Breath and a Smile: Tirza's Yoga Journey

By Tirza Dawn, Ayurvedic Yoga Teacher Training Founder at the dhyana Center

My yoga journey began in 1992 at UC Santa Cruz, with my beloved first yoga instructor, Julie Kimball.  She was a direct student of B.K.S. Iyengar and had the most brilliant smile. I am grateful that she gave me such a strong and loving foundation in yoga.  Through her, I learned the incredible structural precision of Iyengar style yoga, but with her very loving and softly feminine guidance, which is a far cry from the infamously militant style of many Iyengar instructors.

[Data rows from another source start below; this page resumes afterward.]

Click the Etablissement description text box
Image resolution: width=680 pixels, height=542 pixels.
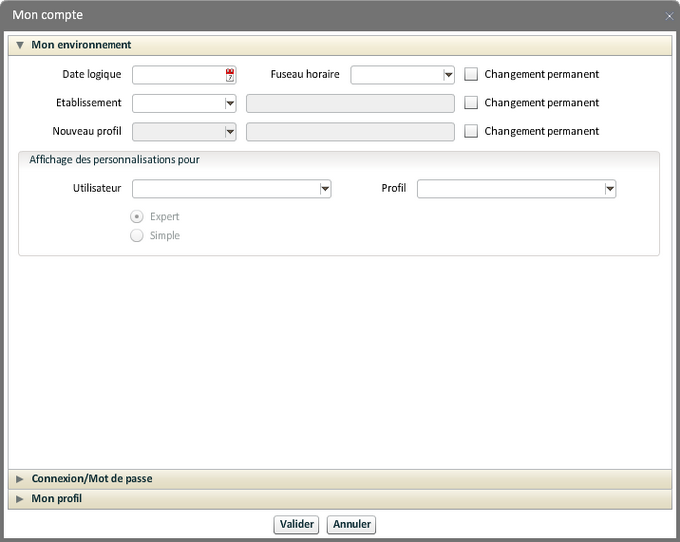[350, 103]
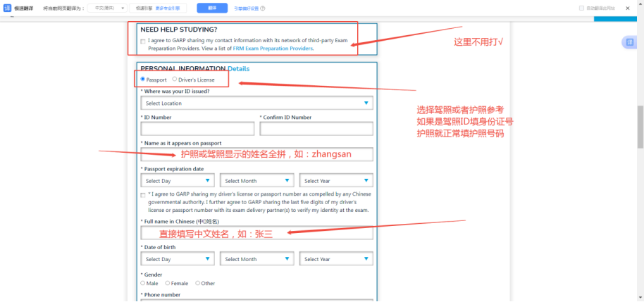
Task: Open date of birth Select Year dropdown
Action: pyautogui.click(x=335, y=259)
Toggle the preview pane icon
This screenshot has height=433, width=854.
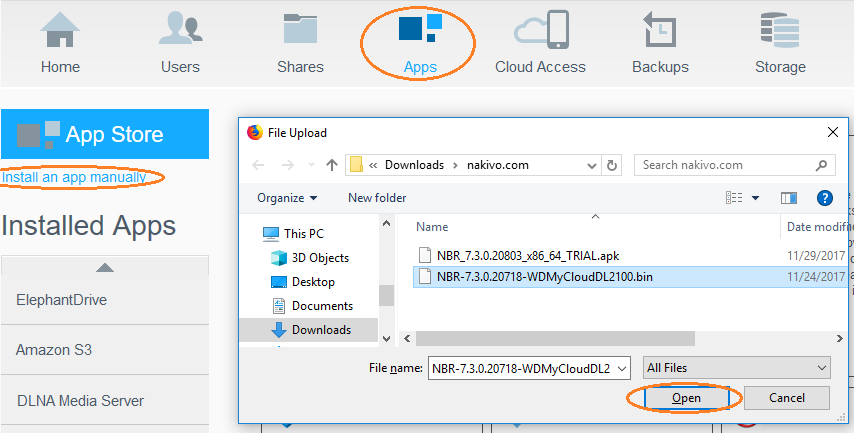point(788,198)

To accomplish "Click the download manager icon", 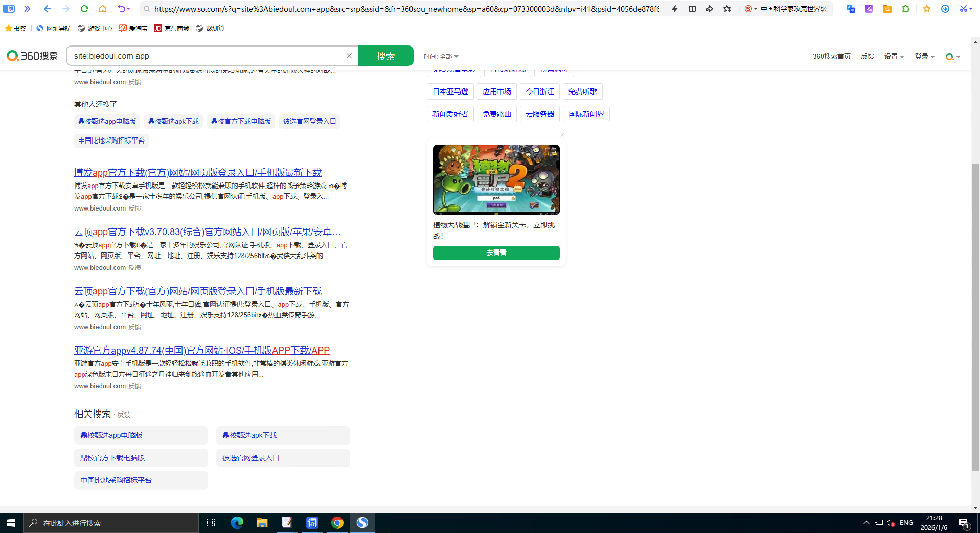I will (945, 9).
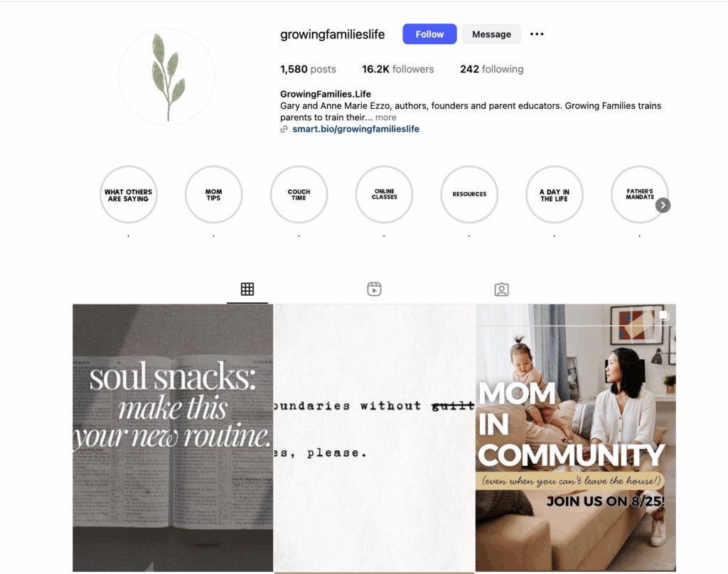The image size is (728, 574).
Task: Open the soul snacks post thumbnail
Action: click(x=173, y=438)
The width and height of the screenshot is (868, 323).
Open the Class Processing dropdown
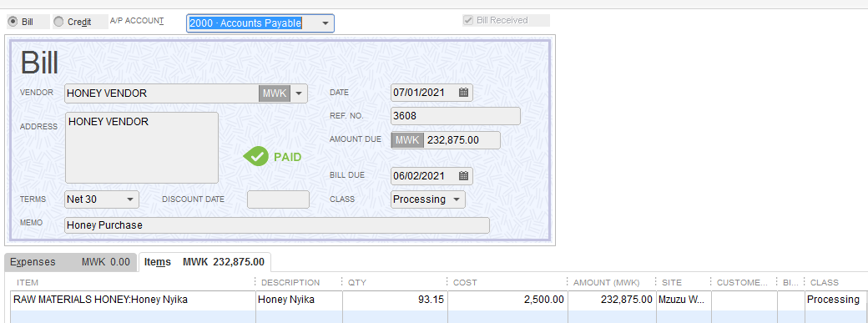coord(457,199)
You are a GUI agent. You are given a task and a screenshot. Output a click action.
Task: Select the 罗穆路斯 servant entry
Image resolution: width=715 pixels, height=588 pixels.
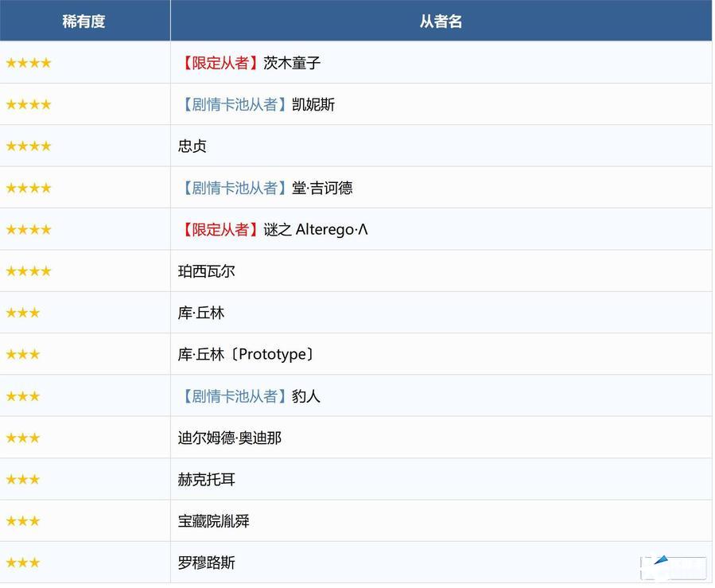click(207, 563)
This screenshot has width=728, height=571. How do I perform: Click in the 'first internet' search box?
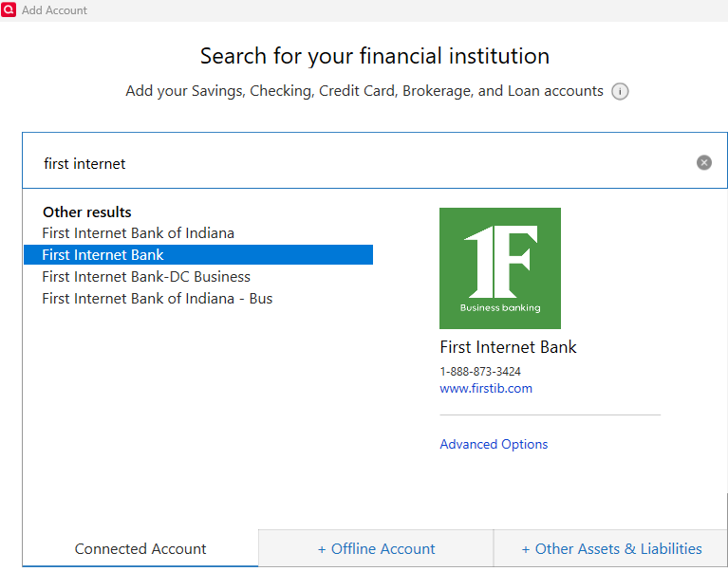click(361, 163)
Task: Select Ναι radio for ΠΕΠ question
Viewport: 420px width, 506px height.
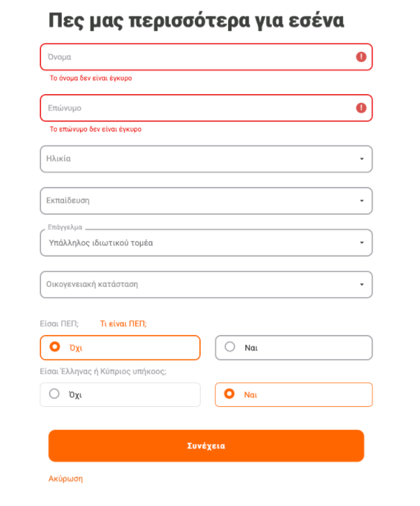Action: pyautogui.click(x=293, y=348)
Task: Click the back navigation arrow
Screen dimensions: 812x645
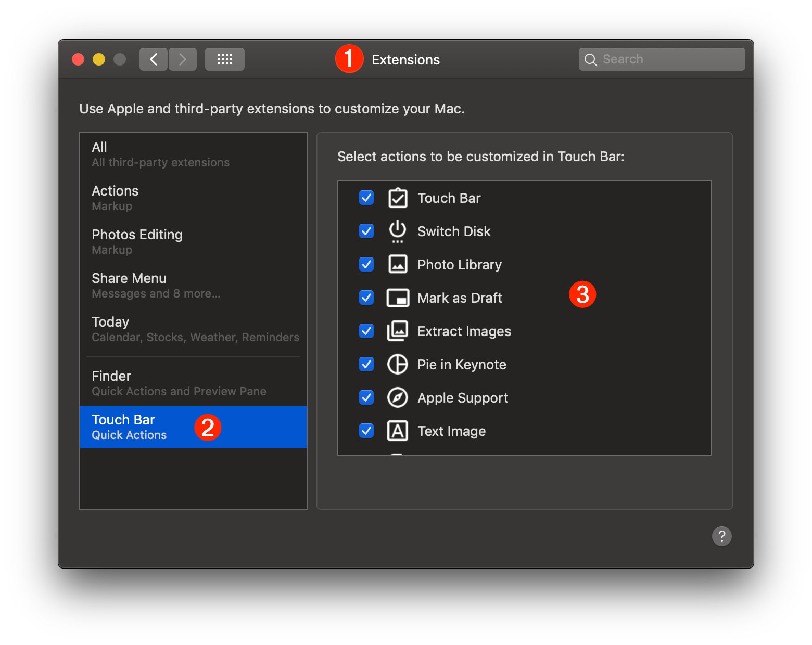Action: pyautogui.click(x=153, y=59)
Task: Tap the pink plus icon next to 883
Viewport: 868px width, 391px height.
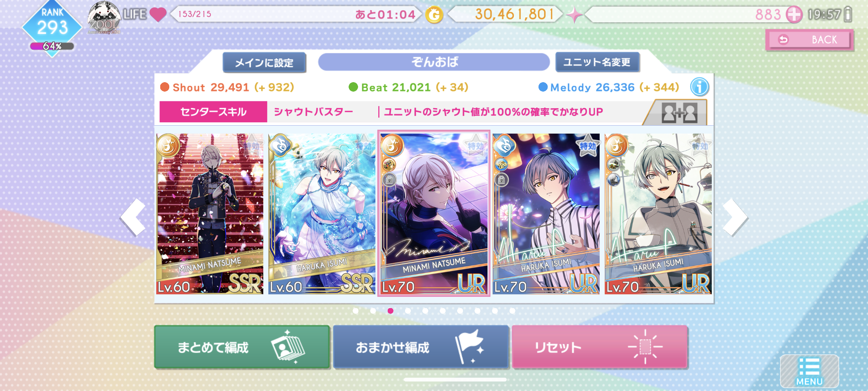Action: [794, 15]
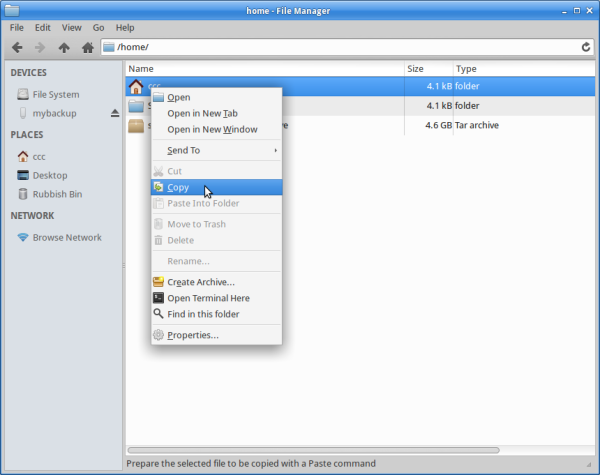Open the View menu
The image size is (600, 475).
[x=72, y=27]
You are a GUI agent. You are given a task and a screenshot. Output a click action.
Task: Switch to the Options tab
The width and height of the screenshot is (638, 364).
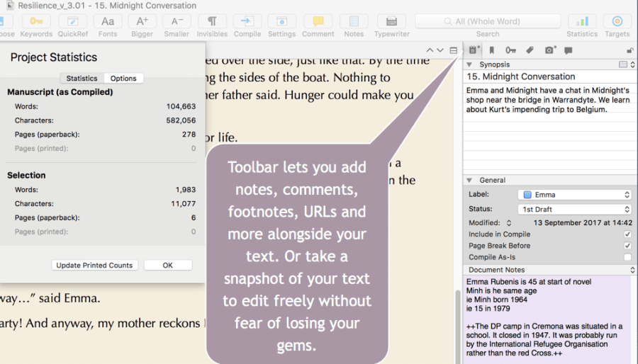click(x=123, y=79)
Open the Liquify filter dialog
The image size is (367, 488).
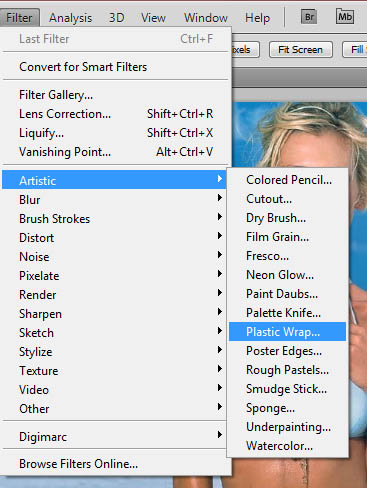[x=116, y=133]
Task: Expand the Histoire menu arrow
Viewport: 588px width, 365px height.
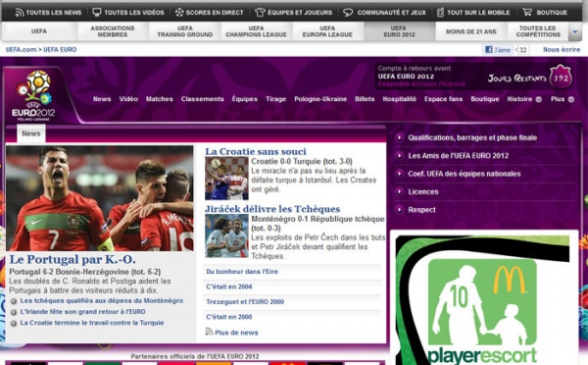Action: tap(538, 99)
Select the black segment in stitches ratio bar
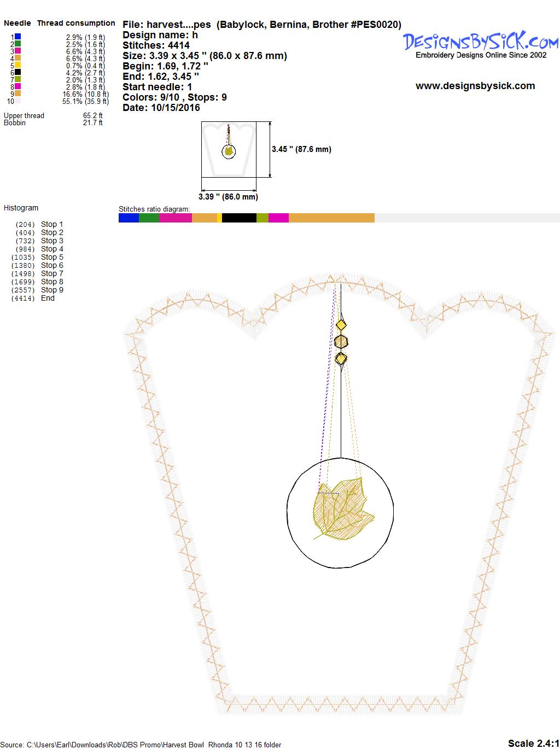Viewport: 560px width, 749px height. 239,218
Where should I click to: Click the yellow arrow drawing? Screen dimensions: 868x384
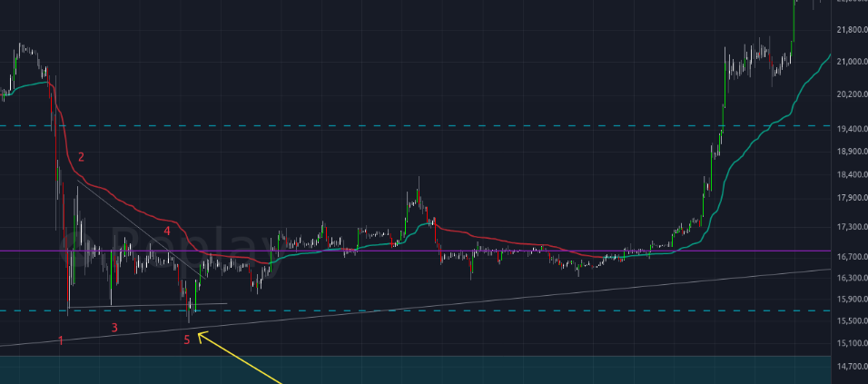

Julie influenced me in many ways. I teach much of the alignment skills she taught me, as well as some of the breath work practices that go along with the asana.  Perhaps most influential to my teaching style was her ability to laugh and be goofy in the midst of difficult asanas. I'm always looking for or telling a good joke right at the moment the class begins to groan with exertion!  


I studied yoga with Julie for the entire time I was in college and Yoga became a significant part of my major of Bachelor of Arts.  At that time, UCSC had programs which enabled students to be able to create their own major. Though I began my studies at UCSC as a journalism major, I realized half way through that I needed to broaden my perspective and the only way to explore what was most interesting to me was to create my major.  So I did.

With the guidance of some truly amazing mentors and gurus (Mel Wong, Jude Todd and Julie Kimball) I created "Somatic Creativity" as my BA.  It was the study of the body as a the vehicle of inspiration and the mode by which we find understanding of all things, intellectual and creative.  I combined classes in dance, yoga, theater, psychology and anthropology to create my major. And truly, it is what I have continued to study and teach ever since!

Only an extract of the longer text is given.